Following transfer, hoses and other equipment were decontaminated by washing with water. A simple decontamination area was set up using plastic sheets (Figure 5). Residual acrylic acid remaining in the hoses was poured over aluminium silicate and the hoses and other equipment washed with a fine water spray (Figure 6). Since acrylic acid is a "ready biodegradable" substance, all wastes from the decontamination process were sent to a landfill. The transfer operation took approximately 3 hours. Since the origin of the leak was not determined, the damaged tank container was allowed to drip for an additional 24 hours after which it was shipped on 31 October to the Port of Rotterdam where the leasing company of the tank container had a facility. The requirements followed for the transportation of the empty damaged container was that as stipulated by the IMDG Code, namely that an unclean container should be treated as a loaded container with product. The full container left for Saudi Arabia on 29 October.

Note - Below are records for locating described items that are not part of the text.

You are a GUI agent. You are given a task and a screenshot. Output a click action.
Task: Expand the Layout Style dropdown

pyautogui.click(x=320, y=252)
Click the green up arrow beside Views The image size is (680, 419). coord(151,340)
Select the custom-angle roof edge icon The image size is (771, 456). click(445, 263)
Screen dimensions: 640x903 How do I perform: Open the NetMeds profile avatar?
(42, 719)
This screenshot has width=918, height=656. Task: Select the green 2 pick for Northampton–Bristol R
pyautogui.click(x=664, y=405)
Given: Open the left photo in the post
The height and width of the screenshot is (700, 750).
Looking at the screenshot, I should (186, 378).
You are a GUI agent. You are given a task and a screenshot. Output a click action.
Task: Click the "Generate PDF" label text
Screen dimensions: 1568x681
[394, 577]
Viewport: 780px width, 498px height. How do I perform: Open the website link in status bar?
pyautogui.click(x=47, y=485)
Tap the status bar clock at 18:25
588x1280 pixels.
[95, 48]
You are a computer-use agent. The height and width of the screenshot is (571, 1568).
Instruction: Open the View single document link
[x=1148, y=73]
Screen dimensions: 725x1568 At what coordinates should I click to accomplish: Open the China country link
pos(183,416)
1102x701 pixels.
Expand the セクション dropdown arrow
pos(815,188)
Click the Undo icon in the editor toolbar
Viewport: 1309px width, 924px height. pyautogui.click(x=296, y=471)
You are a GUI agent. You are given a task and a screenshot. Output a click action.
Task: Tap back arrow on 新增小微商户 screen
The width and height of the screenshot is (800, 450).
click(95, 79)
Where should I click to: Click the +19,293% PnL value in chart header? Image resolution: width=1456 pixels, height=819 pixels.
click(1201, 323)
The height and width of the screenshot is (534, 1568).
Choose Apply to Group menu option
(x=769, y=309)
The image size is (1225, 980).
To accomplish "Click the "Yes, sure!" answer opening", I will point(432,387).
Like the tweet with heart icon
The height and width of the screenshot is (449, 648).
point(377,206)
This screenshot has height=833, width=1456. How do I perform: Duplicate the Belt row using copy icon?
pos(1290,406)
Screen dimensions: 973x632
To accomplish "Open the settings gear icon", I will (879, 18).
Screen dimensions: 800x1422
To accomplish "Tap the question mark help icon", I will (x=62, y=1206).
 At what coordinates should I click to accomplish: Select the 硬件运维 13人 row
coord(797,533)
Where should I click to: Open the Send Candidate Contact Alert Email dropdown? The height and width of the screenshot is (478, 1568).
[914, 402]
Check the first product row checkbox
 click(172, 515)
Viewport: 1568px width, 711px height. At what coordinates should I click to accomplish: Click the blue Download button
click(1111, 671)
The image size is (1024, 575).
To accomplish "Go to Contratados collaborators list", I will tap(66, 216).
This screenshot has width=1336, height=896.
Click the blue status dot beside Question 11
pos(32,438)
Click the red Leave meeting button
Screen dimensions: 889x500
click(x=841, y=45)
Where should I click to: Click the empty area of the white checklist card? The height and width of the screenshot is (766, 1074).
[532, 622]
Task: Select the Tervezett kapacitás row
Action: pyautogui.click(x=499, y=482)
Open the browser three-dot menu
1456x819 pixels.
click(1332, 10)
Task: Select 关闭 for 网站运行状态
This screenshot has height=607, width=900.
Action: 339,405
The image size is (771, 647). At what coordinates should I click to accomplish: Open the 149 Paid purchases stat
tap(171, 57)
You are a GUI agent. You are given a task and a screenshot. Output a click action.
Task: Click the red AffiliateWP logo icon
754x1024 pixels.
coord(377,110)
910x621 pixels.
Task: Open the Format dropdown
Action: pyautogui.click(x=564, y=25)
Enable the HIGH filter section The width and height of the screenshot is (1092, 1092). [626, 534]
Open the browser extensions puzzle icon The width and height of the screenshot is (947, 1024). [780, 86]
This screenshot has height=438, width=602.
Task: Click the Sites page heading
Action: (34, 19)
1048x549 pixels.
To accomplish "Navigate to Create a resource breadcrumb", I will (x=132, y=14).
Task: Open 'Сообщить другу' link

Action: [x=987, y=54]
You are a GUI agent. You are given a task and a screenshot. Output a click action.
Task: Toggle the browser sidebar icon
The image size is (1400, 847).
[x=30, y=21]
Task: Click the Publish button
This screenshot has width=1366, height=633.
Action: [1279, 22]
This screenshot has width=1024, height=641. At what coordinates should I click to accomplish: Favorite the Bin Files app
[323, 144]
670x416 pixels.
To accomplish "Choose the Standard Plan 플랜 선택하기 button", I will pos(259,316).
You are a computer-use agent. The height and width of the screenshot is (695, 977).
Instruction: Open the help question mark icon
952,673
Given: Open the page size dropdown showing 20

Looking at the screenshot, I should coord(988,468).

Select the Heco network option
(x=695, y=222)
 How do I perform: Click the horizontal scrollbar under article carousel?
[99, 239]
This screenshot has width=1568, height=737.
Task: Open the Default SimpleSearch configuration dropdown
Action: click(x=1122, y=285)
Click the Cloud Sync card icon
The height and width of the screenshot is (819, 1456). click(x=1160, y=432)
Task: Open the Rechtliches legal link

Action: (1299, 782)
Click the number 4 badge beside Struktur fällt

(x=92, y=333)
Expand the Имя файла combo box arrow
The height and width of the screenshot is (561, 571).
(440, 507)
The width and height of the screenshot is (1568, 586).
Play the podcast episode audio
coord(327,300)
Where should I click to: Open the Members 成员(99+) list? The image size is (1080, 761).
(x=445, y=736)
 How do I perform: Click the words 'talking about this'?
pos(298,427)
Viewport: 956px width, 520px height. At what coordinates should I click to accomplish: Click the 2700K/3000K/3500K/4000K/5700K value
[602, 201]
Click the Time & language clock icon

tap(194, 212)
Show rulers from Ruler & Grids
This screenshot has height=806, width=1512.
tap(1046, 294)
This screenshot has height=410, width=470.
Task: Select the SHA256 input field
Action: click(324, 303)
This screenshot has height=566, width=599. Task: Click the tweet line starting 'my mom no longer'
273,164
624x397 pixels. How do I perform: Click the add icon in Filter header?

It is also recommended that for acrylic acid carried in bulk, if the temperature of the cargo whilst at sea increases by more than 4°C per hour for no obvious reason, then extreme caution must be observed. Should the temperature of the acrylic acid bulk cargo reach the high alarm level of 32°C, then the temperature should be checked every 30 minutes, the temperature plotted and shore staff informed. If the temperature reaches 38°C, then the crew should prepare cargo-jettisoning equipment and tank cleaning hatches opened to release cargo pressure. If the cargo reaches 41°C, it is highly recommended that it is jettisoned. Once 25 per cent has been jettisoned, the remaining cargo can be cooled by introducing cold freshwater into the tank bottom.
Jettisoning the acrylic acid and adding cold water should be continued until the tank is emptied of cargo. Freshwater should be used rather than seawater as seawater does not dissolve the polymer and hence, makes pumping more difficult.
Although such action is inadvisable from a commercial standpoint, polymerization is highly dangerous for the safety of the ship at sea.